**Your objective:** Search the data for "circle". Return each matching line.

The data Start Marker

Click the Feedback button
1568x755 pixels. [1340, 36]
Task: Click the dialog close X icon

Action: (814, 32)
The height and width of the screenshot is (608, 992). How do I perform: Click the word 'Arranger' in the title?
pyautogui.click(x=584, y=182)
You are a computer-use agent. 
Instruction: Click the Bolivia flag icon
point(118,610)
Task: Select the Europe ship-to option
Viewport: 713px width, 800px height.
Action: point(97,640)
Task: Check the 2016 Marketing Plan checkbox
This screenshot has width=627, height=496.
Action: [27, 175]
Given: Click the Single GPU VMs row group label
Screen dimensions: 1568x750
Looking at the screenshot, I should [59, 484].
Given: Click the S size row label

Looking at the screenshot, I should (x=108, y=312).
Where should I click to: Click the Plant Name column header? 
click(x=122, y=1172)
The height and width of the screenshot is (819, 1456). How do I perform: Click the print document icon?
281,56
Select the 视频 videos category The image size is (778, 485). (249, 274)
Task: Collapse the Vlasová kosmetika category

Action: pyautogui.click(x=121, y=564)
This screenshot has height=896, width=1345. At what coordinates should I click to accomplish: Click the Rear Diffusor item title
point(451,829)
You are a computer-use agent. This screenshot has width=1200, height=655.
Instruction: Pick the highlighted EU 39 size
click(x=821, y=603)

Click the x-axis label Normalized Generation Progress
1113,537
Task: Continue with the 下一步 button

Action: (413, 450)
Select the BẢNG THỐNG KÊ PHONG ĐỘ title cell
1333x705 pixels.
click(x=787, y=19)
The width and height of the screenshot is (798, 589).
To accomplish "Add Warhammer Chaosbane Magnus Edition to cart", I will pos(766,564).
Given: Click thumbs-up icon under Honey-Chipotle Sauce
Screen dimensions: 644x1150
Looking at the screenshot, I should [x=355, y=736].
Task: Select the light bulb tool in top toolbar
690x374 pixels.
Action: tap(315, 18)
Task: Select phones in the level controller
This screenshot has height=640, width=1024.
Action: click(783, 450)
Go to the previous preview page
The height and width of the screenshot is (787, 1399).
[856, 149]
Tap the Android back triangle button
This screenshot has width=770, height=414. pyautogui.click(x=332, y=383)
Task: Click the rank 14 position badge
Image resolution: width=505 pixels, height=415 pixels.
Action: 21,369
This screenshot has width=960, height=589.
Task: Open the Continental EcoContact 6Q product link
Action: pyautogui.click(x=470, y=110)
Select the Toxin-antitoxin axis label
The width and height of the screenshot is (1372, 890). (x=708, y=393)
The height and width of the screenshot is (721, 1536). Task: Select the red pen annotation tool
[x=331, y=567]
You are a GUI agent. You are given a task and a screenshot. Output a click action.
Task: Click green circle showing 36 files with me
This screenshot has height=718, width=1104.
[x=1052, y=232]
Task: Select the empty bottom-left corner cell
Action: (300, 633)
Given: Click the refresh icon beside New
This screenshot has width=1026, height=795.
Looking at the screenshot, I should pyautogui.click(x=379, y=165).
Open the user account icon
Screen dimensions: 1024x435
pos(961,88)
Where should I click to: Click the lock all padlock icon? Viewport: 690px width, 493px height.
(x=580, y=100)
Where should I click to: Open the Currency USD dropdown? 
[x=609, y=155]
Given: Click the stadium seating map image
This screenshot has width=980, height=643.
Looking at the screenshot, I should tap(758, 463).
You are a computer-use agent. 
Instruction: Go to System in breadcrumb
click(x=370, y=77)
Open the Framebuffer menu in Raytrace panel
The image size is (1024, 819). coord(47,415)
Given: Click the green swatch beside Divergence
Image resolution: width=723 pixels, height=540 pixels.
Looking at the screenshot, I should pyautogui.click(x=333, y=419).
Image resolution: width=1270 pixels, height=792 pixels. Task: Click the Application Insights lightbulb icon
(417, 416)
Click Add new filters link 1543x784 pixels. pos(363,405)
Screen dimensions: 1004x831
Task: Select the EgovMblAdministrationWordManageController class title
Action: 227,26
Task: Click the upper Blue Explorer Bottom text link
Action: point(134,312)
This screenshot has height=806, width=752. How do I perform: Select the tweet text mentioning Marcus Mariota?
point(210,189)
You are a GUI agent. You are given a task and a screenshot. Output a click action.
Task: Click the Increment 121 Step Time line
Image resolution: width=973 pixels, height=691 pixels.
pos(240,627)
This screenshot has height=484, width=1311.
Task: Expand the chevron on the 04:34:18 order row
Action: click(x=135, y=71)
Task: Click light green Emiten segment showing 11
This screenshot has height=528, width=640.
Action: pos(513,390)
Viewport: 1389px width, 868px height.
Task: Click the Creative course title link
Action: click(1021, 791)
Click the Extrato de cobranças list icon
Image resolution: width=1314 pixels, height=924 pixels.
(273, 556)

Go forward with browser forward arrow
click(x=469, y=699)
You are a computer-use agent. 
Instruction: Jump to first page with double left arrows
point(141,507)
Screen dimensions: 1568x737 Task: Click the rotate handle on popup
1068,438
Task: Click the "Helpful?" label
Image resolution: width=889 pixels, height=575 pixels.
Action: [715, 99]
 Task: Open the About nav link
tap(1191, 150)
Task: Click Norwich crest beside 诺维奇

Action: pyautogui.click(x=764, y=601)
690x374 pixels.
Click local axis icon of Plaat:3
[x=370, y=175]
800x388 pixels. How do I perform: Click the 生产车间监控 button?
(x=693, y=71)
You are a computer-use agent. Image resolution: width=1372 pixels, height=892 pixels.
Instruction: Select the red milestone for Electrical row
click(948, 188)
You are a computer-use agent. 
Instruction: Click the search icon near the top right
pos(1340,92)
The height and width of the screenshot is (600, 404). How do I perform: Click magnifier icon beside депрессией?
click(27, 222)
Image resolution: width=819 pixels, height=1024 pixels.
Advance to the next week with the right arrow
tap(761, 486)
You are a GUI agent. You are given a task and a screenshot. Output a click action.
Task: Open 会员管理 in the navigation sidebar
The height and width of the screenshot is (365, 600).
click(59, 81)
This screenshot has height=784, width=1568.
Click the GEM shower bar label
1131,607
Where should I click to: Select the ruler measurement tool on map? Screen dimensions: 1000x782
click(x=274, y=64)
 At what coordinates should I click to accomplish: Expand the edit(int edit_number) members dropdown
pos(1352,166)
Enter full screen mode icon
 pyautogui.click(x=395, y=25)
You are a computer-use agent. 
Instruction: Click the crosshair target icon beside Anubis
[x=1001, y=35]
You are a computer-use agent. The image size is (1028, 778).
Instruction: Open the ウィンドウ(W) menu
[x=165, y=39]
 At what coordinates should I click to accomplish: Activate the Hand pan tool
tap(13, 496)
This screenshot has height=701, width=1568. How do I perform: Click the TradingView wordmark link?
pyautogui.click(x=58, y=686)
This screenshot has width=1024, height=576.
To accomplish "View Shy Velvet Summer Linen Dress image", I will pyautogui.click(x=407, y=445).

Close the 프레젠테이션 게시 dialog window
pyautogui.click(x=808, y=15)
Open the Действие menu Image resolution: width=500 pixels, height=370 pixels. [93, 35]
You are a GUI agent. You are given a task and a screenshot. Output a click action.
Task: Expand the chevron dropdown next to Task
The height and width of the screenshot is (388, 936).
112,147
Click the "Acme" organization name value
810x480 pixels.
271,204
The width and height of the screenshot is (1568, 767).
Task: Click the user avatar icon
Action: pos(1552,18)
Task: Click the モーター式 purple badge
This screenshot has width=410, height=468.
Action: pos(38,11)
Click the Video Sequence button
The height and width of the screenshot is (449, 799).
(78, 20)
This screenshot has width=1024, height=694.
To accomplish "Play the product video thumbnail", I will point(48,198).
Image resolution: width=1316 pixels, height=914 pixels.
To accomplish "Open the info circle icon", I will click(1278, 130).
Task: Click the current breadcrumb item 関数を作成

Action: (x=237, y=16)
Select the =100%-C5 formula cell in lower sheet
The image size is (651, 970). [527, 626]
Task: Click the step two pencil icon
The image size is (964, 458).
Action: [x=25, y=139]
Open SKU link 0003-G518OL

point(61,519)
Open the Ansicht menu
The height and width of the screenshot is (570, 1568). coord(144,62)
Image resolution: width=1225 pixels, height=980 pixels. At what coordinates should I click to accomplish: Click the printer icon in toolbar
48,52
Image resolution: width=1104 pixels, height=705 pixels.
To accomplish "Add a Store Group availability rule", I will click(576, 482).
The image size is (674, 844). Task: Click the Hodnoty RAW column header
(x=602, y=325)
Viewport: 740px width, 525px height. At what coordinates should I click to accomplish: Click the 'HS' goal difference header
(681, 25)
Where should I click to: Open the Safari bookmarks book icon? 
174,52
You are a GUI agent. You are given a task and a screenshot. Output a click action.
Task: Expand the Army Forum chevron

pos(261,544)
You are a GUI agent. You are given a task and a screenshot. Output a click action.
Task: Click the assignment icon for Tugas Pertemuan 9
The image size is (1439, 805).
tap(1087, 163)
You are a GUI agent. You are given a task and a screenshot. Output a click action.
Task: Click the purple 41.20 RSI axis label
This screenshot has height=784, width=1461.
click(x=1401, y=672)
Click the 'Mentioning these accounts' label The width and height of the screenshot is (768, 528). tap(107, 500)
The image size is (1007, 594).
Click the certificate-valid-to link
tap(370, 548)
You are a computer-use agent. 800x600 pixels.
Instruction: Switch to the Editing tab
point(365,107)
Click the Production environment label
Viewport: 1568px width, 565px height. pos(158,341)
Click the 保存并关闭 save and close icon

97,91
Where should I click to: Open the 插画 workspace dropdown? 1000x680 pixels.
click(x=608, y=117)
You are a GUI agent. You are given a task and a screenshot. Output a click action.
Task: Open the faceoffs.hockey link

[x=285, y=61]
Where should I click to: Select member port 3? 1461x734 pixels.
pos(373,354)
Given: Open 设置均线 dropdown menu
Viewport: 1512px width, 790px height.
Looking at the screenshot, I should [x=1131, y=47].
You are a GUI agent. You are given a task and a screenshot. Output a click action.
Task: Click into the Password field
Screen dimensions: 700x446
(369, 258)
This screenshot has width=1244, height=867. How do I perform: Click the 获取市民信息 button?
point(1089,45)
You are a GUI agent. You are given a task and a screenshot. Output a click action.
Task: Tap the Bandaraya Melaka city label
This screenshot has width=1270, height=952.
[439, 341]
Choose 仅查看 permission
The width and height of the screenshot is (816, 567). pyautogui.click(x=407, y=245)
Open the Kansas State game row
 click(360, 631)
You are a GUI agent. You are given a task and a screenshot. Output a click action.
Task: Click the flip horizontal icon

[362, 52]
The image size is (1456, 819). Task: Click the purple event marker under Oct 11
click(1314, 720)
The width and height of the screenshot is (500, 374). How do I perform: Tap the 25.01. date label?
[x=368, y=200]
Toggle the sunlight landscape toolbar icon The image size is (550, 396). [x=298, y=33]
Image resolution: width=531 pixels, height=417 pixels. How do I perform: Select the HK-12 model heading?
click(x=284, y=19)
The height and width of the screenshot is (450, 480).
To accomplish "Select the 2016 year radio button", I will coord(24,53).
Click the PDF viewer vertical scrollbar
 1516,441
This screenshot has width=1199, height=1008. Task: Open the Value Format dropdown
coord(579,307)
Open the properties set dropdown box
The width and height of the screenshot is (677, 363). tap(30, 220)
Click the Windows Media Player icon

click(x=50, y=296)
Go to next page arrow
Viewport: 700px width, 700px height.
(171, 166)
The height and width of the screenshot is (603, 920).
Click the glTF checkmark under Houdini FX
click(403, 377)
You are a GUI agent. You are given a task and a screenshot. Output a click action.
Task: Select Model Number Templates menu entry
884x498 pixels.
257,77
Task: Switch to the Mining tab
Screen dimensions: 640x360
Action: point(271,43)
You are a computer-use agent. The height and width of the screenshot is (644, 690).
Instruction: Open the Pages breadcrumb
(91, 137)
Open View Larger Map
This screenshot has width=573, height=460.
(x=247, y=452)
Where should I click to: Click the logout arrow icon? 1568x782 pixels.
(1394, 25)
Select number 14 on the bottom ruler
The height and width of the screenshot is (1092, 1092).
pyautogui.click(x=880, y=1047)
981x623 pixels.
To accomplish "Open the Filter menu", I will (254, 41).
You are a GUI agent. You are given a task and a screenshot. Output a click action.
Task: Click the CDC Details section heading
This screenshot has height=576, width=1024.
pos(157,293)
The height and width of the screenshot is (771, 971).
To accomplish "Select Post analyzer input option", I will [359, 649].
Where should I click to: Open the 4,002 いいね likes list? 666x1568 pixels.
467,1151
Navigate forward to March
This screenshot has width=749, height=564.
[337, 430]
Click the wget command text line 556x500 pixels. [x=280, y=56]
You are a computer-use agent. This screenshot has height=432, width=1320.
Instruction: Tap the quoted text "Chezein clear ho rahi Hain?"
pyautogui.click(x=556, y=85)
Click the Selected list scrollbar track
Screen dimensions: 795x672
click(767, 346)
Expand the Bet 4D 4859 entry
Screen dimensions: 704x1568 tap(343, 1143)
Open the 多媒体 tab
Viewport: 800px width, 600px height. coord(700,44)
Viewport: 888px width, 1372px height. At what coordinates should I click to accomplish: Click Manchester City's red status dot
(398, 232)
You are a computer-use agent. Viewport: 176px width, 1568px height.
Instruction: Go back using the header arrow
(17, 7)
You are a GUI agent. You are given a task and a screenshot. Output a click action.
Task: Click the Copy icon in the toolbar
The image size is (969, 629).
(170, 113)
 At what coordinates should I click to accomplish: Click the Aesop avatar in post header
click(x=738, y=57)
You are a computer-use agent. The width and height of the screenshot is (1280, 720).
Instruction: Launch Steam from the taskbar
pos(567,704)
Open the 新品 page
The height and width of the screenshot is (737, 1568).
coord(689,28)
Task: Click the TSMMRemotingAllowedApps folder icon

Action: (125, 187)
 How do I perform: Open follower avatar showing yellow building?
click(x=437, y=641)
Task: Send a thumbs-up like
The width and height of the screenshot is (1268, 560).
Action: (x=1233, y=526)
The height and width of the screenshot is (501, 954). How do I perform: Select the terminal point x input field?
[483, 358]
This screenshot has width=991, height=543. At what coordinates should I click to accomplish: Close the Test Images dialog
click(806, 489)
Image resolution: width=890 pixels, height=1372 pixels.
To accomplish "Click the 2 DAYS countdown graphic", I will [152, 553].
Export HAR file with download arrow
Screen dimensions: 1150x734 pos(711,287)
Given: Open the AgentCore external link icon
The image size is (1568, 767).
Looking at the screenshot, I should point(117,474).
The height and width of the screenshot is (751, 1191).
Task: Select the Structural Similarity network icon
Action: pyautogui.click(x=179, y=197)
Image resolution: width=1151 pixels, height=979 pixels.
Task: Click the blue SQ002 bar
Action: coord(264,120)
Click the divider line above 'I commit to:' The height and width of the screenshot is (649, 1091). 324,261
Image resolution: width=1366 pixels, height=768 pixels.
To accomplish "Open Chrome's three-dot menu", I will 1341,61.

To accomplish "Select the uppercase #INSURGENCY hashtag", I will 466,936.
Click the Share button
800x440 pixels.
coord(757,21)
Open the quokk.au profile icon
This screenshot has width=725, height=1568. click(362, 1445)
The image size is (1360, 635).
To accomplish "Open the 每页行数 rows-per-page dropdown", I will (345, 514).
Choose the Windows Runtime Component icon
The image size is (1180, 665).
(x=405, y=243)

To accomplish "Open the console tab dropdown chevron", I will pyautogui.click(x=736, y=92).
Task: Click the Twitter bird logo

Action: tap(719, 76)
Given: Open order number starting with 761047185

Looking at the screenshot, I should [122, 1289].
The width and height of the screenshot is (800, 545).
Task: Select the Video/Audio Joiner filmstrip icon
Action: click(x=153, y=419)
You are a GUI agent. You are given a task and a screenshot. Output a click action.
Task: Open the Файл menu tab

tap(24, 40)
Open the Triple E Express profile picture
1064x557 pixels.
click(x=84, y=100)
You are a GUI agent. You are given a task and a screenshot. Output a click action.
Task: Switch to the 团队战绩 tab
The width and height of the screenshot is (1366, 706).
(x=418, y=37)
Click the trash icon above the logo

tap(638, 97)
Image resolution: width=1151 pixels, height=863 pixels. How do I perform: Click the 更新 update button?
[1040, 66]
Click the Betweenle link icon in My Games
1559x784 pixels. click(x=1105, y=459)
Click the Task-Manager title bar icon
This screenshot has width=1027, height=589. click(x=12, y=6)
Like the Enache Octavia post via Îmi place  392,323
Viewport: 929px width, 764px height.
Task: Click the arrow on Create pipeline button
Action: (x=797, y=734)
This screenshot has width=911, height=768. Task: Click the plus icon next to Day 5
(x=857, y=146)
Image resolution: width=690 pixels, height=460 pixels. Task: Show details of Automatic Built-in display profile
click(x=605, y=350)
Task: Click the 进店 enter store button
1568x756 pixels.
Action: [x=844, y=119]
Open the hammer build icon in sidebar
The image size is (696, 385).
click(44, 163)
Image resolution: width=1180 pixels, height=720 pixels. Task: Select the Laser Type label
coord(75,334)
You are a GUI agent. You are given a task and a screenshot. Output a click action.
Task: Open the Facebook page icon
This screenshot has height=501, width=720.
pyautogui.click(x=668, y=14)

The data End Marker

**Task answer:**
Task: Click green circle showing 36 files with me
To accomplish "Open the info circle icon", I will click(1278, 130).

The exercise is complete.